The Toronto Raptors’ starters haven’t had much time to rest this season.
Outside of Pascal Siakam’s absence to start the year (which saw Precious Achiuwa start 11 times), it’s pretty clear which Raptors are in the starting unit.
The Raptors have found their five starters when everyone’s healthy: Siakam, Gary Trent Jr., OG Anunoby, Scottie Barnes, and Fred VanVleet, and they’ve gone to that exact lineup three of the last four games, missing it only when VanVleet took a game off due to a groin injury.
Beyond those six, just two other Raptors, Goran Dragic (twice) and Svi Mykhailiuk (twice), have been in the team’s starting lineup.
VanVleet, Anunoby, and Trent Jr. are all top 10 in the league in total minutes played, while Barnes (who missed two games with a finger injury) is 12th in the league in minutes played per game.
Having a low count of starters isn’t abnormal for a team, but their minutes distribution is more extreme in Toronto than anyone else right now.
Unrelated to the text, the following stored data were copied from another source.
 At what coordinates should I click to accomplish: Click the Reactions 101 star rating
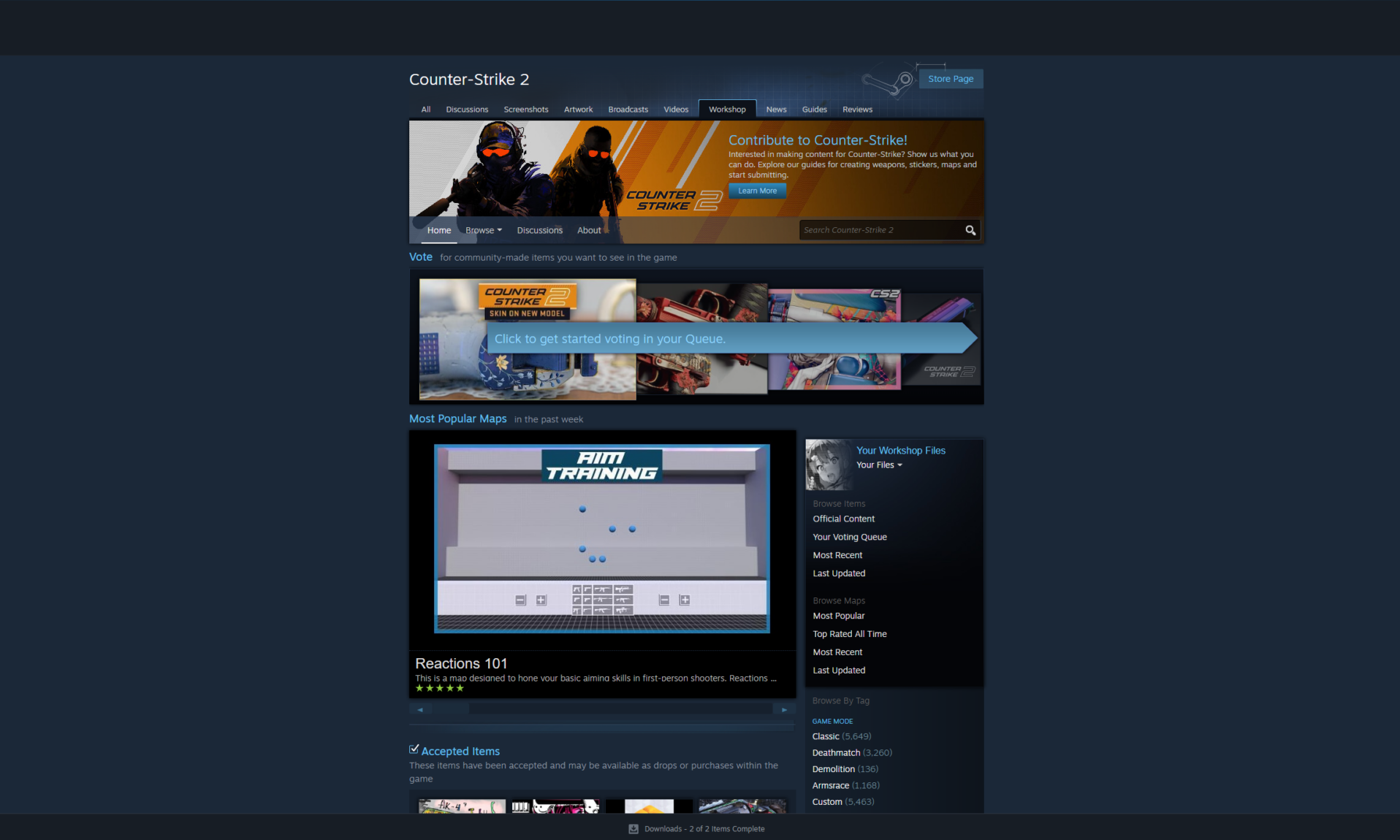(x=439, y=688)
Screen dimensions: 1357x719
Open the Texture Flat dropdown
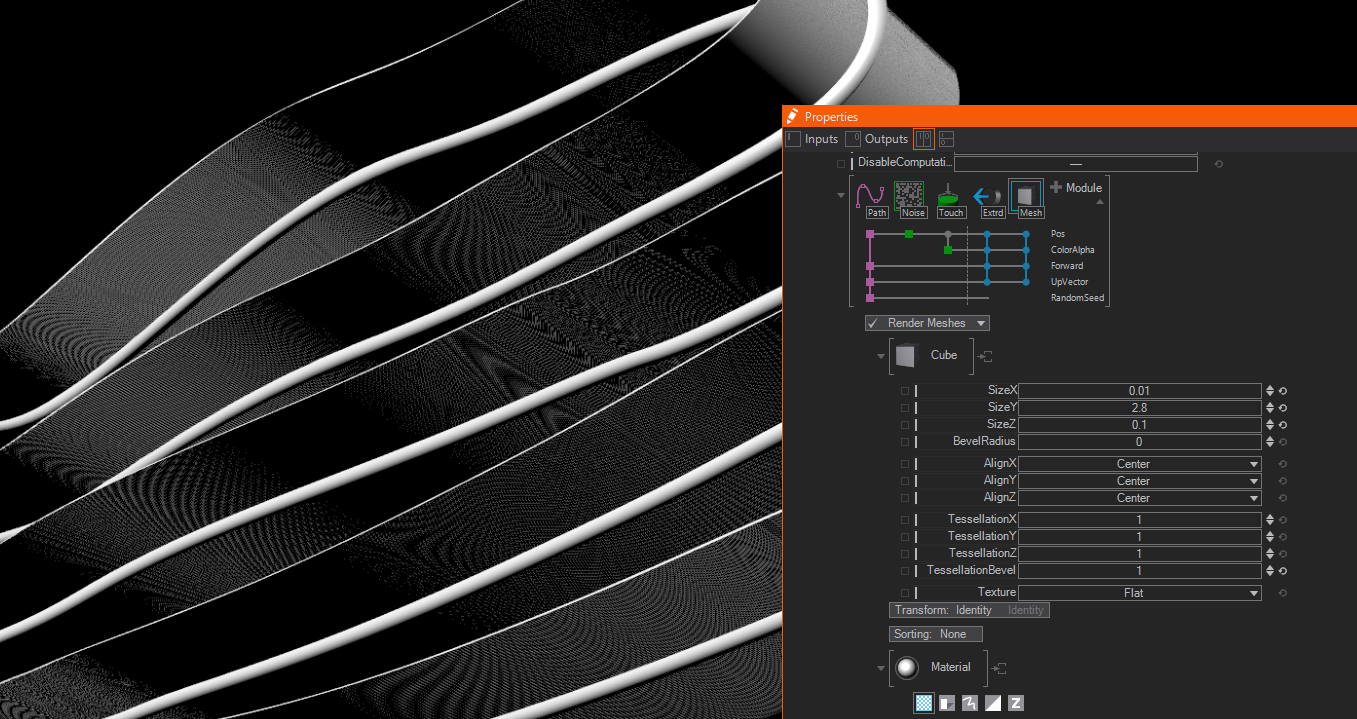click(x=1139, y=593)
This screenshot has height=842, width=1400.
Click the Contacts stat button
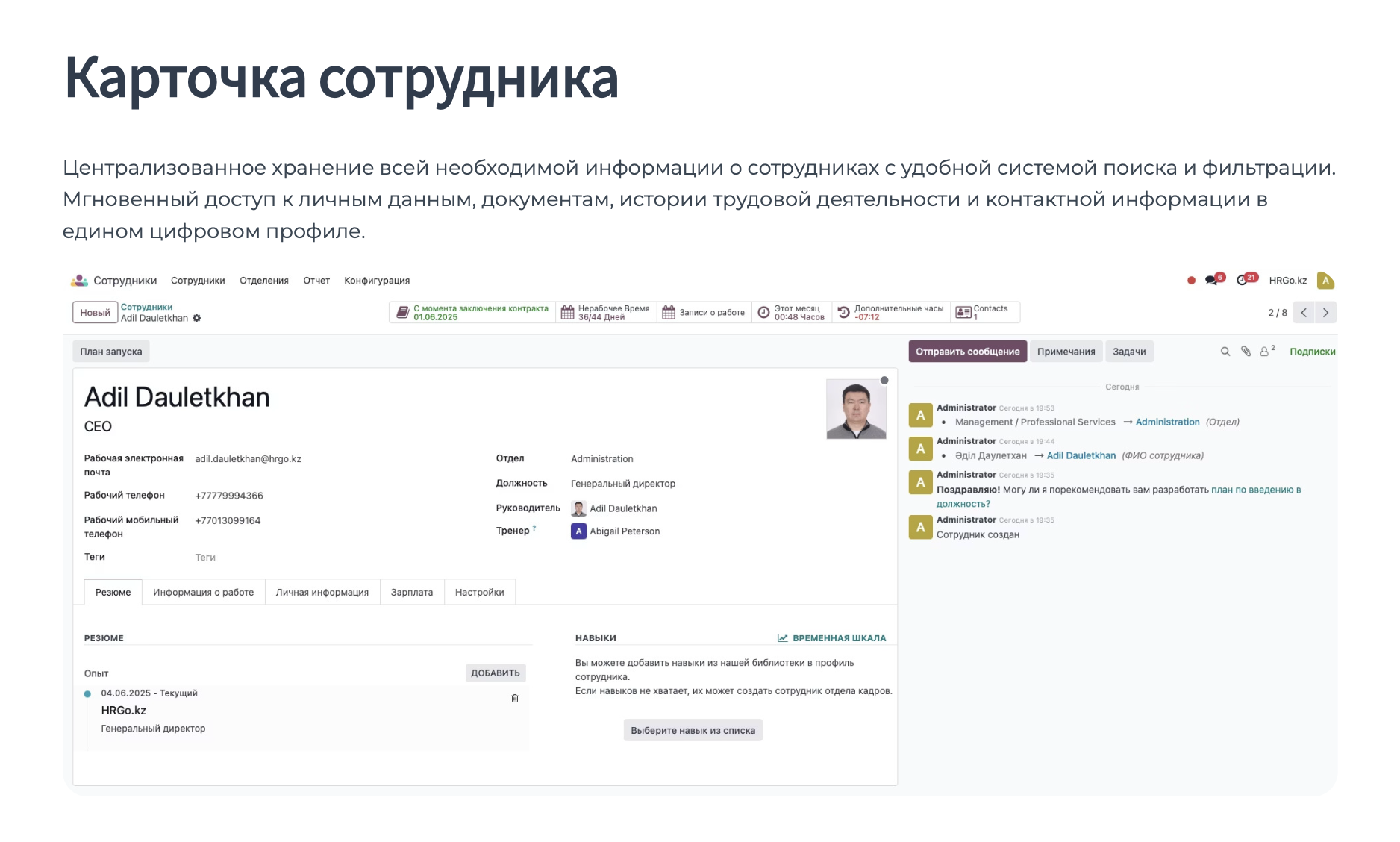click(985, 313)
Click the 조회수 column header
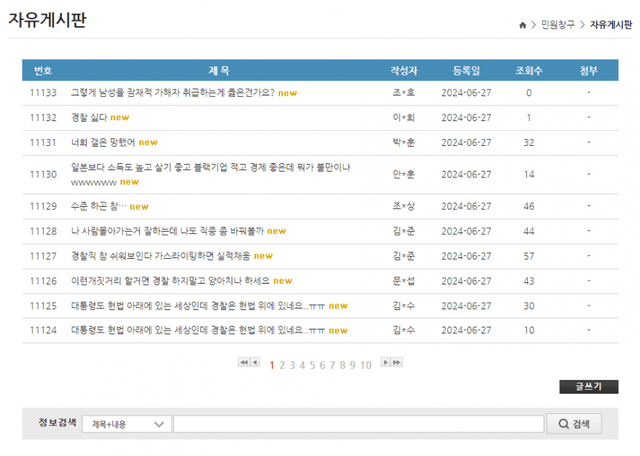 (528, 71)
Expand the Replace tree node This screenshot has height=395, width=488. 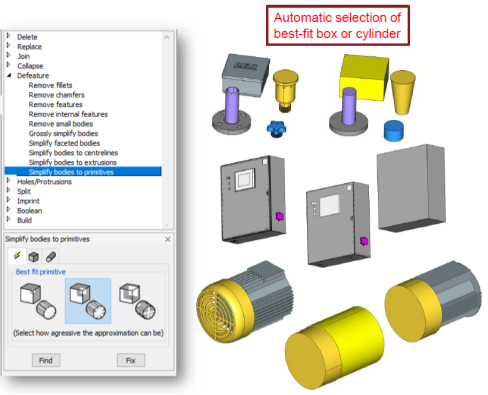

Toronto’s starters are averaging 34.2 minutes a game each, the highest mark in the NBA, and 81.7 points per game, the second best in the league.
Per 48 minutes, they’re getting 114.6 points, the 19th best mark in the NBA. In other words, they’re putting up big minutes and big numbers, but it’s more a product of how much they’re on the court than anything else.
On the flip side, Toronto’s bench is putting up just 24.2 points per game, 30th in the league, and based on how long the starters play, they’re also last in the NBA in minutes played per game, at 13.8.
Wins and losses aren’t an exact formula in the NBA, but having a deep bench to be relied upon is usually thought of as a precursor to success over the course of an 82-game season. For now, the Raptors haven’t found that mix, and they find themselves sticking to their core to start the year.
There’s no cut-and-dry magic formula to winning in the NBA, and the Raptors have seen both good and bad results when running a top-heavy lineup this year.
Chicago, which uses its starting players the fourth-most of any NBA team, has a 10-4 record, while the 11-2 Golden State Warriors use their bench more than any other team and have the league’s best record.
But keeping a small rotation is no foreign concept to Raptors’ head coach, Nick Nurse, now in his fourth season at the helm of the team.
In each of his years in charge of Toronto, the team has finished no lower than sixth in the league in terms of average minutes per game.
At Monday night’s game against Portland, the starter-heavy concept was taken to the extreme. All five Raptors starters put up over 39 minutes. Khem Birch put up 22 minutes, with no other Raptor playing more than nine minutes.
Nurse told media that his starters were “playing fine and playing hard,” despite the heavy minutes on Monday. Nurse added that a 6-0 Blazers run to start the fourth quarter with three of substitutes in that expanded Portland’s lead to eight forced his hand to return to his starting five.
Outwardly, at least, the Raptors players themselves seem to be embracing the heavy workload.
“I think we’re feeling good,” Anunoby said Monday. “I mean as the season goes on… we’ll see how we feel. But right now we’re good. We all like to play both ways and compete.”